Friday, March 22, 2019

Elizabeth Turnwald Has Something To Say Third Sunday of Lent

The Women Who Stayed – March 24, 2019

In the readings this Sunday, Moses encounters God – I AM – through a burning bush. He reacts how many of us likely would if faced so wholly and tangibly by the Lord. Confused and hesitant, he retreats, hiding his face, for “he was afraid to look at God.”

Fear is not an emotion I regularly attribute to my faith, nor to my experience with the Divine. A Millennial Catholic raised by the children of Vatican II, I have been primarily immersed in a culture of candlelit guitar Masses and sing-a-long renditions of “Jesus Loves Me This I Know.” A far cry from the Old Testament God who viscerally reveals himself to Moses in the desert and calls on him to lead His chosen people out of slavery, my relationship with the Lord more closely resembles the “kind and merciful” Redeemer in this week’s responsorial psalm.

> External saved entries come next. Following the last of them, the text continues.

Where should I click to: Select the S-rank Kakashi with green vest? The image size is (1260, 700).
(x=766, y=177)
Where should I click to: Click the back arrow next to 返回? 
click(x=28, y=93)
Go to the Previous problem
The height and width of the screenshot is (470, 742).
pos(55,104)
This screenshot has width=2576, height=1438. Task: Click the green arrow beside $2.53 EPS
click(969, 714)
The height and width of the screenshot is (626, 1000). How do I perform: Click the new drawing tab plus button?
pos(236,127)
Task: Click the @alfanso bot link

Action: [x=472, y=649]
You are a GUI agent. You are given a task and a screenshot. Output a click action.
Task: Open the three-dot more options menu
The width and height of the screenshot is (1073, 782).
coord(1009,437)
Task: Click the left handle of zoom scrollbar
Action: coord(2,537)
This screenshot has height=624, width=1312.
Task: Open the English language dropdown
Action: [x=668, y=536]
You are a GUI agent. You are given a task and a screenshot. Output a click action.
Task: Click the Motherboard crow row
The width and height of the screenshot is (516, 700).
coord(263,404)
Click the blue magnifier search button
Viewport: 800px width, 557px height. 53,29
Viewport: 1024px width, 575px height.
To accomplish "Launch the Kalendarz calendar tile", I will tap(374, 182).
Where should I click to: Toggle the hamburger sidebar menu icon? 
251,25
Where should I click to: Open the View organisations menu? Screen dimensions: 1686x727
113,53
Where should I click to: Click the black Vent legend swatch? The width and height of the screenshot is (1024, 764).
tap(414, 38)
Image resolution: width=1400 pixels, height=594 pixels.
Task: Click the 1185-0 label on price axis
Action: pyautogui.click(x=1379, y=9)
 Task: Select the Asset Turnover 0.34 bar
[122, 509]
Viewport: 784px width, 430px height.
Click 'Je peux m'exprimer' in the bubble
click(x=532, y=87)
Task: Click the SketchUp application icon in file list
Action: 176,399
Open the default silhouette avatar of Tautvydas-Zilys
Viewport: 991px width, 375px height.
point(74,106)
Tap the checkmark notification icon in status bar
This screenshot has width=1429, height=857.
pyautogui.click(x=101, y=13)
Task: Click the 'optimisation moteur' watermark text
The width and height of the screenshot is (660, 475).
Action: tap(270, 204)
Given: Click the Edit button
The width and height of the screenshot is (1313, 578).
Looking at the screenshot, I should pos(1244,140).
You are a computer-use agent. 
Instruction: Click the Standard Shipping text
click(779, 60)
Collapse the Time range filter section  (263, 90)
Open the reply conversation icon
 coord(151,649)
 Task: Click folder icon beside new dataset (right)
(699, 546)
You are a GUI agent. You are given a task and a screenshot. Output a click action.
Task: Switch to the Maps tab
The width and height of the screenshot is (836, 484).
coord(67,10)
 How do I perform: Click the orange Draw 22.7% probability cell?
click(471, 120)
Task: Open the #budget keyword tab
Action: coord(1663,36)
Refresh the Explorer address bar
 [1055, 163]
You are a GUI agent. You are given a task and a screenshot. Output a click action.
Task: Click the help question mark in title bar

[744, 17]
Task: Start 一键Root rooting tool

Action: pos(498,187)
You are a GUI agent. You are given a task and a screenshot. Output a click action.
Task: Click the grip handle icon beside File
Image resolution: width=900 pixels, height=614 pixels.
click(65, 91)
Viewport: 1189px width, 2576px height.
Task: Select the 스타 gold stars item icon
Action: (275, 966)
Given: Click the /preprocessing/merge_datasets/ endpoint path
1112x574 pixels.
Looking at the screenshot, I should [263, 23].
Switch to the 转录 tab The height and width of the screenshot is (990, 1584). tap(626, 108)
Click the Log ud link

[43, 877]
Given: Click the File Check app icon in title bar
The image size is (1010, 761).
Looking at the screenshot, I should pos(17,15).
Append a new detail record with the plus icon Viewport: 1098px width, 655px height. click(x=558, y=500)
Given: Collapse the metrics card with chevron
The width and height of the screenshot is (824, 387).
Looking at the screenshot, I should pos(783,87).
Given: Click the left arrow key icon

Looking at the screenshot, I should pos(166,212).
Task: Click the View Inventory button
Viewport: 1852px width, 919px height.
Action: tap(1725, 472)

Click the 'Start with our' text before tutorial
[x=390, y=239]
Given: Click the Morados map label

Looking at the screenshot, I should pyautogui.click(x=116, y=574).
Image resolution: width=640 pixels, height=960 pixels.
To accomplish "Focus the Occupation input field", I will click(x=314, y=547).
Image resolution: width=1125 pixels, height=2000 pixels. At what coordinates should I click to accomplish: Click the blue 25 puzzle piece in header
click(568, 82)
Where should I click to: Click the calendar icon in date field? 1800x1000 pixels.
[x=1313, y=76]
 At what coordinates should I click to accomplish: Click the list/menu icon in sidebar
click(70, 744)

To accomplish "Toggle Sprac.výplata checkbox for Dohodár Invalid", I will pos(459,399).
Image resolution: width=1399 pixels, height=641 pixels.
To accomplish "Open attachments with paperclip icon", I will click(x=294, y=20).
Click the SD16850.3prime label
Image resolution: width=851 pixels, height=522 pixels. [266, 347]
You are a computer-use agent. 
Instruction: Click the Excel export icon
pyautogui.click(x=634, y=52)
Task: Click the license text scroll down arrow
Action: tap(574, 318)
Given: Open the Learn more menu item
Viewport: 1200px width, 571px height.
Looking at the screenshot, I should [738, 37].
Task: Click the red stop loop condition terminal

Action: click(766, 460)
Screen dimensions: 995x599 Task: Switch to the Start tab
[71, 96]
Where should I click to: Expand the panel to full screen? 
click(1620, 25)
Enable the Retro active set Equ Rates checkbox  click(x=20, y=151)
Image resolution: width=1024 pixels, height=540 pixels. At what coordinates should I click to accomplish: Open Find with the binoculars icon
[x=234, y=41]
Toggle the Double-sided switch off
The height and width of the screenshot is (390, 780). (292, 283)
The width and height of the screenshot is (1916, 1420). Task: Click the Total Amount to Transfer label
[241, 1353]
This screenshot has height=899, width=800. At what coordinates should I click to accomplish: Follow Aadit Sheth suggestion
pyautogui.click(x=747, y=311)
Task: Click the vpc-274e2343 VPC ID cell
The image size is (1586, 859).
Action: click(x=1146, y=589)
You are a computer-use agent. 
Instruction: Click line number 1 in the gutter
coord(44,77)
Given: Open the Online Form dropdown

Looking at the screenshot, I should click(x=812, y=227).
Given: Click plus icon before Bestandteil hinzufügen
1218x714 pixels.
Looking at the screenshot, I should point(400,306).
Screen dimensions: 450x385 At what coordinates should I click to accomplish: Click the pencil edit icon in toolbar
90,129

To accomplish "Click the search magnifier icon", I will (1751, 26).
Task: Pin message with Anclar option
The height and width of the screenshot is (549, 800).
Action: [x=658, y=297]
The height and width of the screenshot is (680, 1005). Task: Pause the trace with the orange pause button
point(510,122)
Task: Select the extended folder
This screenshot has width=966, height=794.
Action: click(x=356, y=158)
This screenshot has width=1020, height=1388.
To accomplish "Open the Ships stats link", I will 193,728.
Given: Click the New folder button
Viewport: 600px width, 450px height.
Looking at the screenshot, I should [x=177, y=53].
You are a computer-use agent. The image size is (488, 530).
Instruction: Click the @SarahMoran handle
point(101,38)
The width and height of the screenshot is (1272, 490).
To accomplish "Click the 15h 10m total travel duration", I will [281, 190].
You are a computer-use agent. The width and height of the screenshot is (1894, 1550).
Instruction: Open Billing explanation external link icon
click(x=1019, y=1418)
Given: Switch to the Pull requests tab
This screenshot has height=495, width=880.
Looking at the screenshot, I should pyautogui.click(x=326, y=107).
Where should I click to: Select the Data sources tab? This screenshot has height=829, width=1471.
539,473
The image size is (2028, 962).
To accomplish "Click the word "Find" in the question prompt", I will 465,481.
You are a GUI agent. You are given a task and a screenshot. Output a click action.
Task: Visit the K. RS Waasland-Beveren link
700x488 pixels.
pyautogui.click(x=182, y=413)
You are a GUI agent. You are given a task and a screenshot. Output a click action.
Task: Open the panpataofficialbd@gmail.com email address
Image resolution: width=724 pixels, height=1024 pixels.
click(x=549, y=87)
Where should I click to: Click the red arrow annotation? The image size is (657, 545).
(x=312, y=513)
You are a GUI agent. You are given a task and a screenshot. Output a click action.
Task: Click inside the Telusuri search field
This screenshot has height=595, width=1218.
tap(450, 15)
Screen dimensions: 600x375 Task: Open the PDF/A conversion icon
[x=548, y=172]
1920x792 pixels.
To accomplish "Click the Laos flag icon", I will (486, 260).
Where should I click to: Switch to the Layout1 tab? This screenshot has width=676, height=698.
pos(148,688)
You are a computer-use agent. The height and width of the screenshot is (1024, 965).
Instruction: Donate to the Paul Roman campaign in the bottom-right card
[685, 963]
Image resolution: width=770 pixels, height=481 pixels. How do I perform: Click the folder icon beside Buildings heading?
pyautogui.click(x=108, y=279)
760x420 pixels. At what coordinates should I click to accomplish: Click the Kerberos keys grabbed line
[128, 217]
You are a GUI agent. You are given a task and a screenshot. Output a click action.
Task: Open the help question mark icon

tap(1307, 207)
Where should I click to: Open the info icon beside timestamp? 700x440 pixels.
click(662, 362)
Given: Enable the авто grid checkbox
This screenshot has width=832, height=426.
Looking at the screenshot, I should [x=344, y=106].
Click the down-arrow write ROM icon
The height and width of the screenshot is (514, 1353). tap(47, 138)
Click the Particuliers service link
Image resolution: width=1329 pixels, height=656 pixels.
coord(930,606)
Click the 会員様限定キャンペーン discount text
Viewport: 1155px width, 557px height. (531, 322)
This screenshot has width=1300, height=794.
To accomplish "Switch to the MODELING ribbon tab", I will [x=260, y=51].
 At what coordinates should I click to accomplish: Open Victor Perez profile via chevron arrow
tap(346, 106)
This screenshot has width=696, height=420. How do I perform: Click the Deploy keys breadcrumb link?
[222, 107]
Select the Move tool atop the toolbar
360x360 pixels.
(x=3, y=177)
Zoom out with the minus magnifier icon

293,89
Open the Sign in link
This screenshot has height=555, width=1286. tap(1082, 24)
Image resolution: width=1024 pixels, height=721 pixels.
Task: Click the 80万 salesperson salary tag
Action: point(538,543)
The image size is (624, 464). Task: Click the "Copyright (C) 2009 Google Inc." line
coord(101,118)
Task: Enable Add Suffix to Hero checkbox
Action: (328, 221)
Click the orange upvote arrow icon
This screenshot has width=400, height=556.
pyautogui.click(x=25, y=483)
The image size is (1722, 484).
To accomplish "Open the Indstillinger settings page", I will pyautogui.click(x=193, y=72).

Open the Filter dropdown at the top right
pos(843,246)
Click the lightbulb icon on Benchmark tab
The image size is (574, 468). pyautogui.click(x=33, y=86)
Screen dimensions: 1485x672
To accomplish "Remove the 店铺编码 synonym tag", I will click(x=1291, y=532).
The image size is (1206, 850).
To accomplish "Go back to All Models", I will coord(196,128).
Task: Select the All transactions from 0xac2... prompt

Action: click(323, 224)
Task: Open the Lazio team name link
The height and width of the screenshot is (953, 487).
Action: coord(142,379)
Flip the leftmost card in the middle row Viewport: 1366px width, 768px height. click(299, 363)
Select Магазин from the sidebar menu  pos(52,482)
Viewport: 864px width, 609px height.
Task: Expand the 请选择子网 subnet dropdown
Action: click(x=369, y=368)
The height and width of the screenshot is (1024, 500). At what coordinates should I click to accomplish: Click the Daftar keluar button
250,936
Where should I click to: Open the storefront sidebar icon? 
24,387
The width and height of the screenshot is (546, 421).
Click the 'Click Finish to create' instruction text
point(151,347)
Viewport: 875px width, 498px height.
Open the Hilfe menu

Yet these two images of an infinitely multi-faceted God are more complementary than they may initially seem. Only a Creator Who loves us unconditionally, to the very core of our being, would – and could –  remain “slow to anger and abounding in kindness” while insistently and forcefully calling us to action. The God of this week’s reading is, as always, a God of love, though perhaps one of “tough love.” In a way, so is our Lenten journey.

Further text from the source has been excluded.